(Material to process)

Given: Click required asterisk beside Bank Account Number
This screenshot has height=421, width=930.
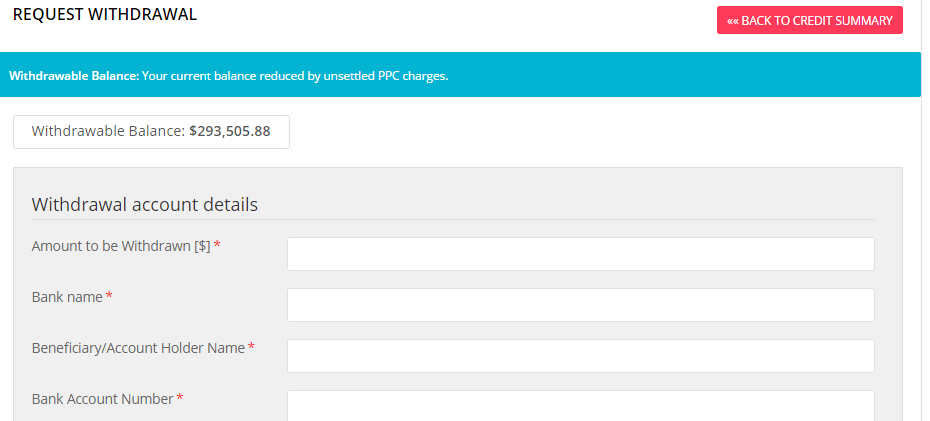Looking at the screenshot, I should point(180,398).
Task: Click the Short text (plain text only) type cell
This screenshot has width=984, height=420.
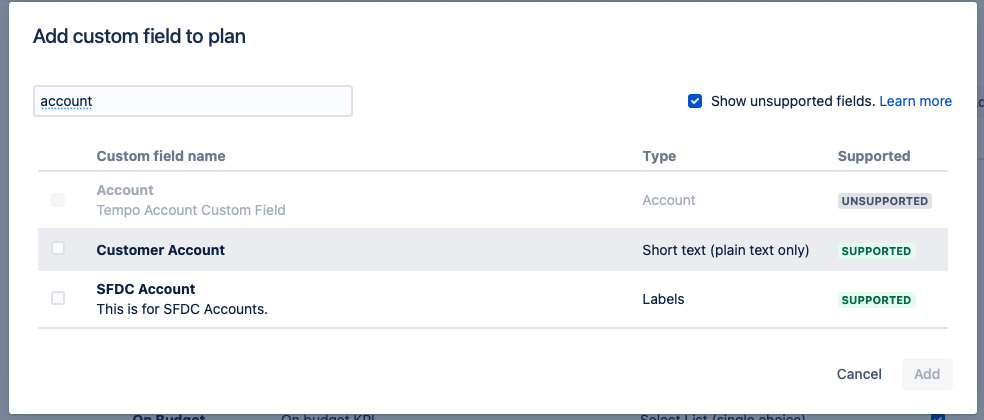Action: 725,250
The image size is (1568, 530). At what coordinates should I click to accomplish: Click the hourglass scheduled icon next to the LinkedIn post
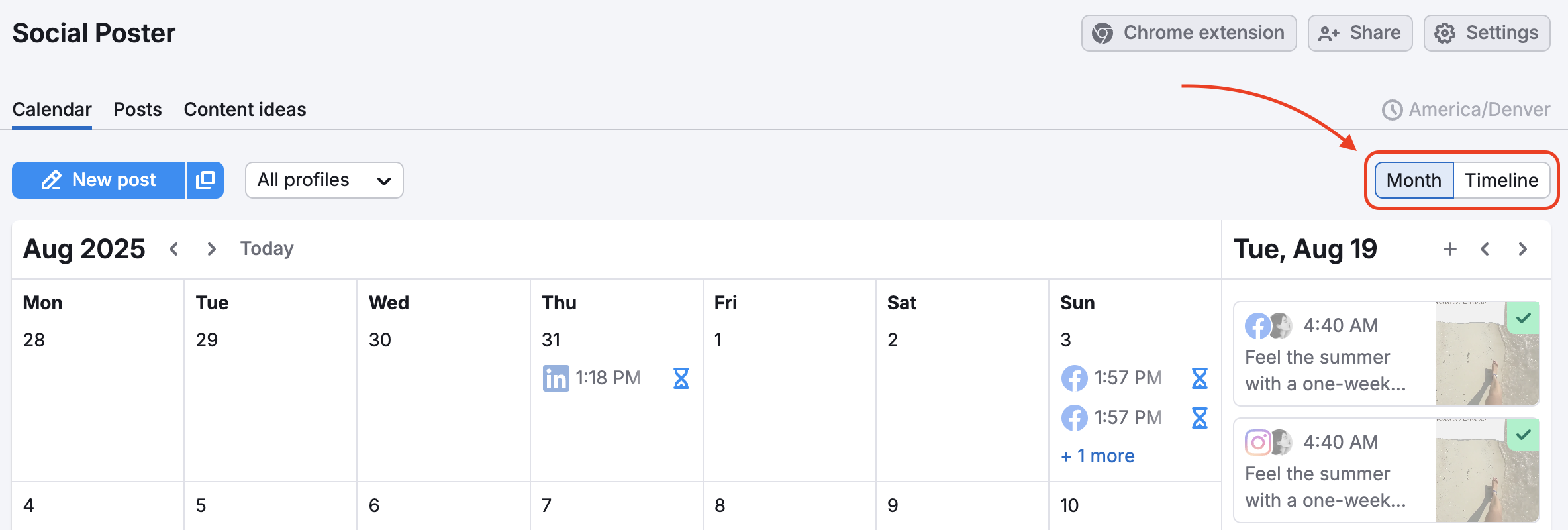[681, 378]
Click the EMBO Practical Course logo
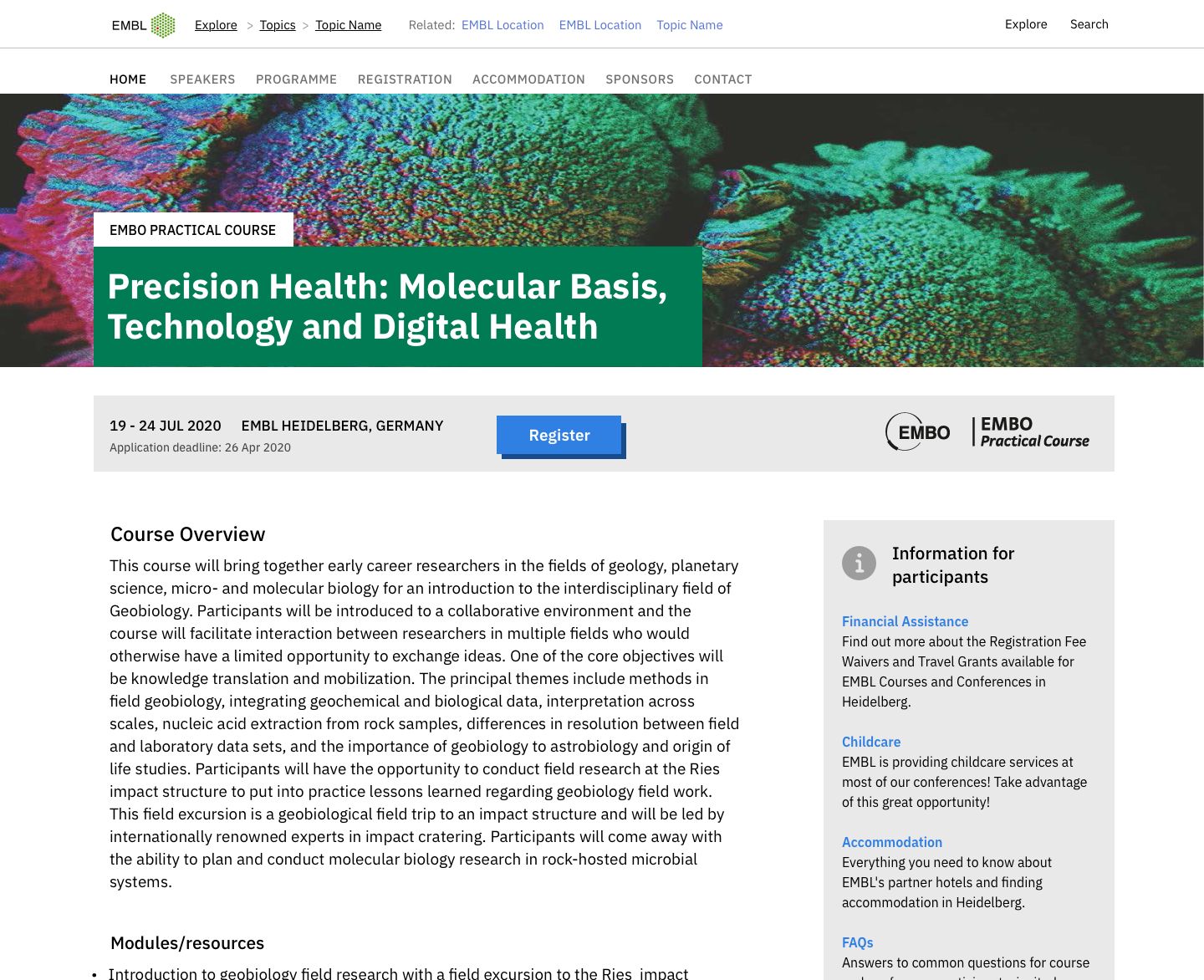Viewport: 1204px width, 980px height. pyautogui.click(x=1031, y=432)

(End Material to process)

Prompt: Please repeat the entries exactly. Do not include the pictures.

Task response:
Given: Click required asterisk beside Bank Account Number
This screenshot has height=421, width=930.
Looking at the screenshot, I should point(180,398).
Task: Click the Short text (plain text only) type cell
This screenshot has width=984, height=420.
Action: 725,250
The image size is (1568, 530). At what coordinates should I click to accomplish: Click the hourglass scheduled icon next to the LinkedIn post
[681, 378]
Click the EMBO Practical Course logo
Viewport: 1204px width, 980px height. pyautogui.click(x=1031, y=432)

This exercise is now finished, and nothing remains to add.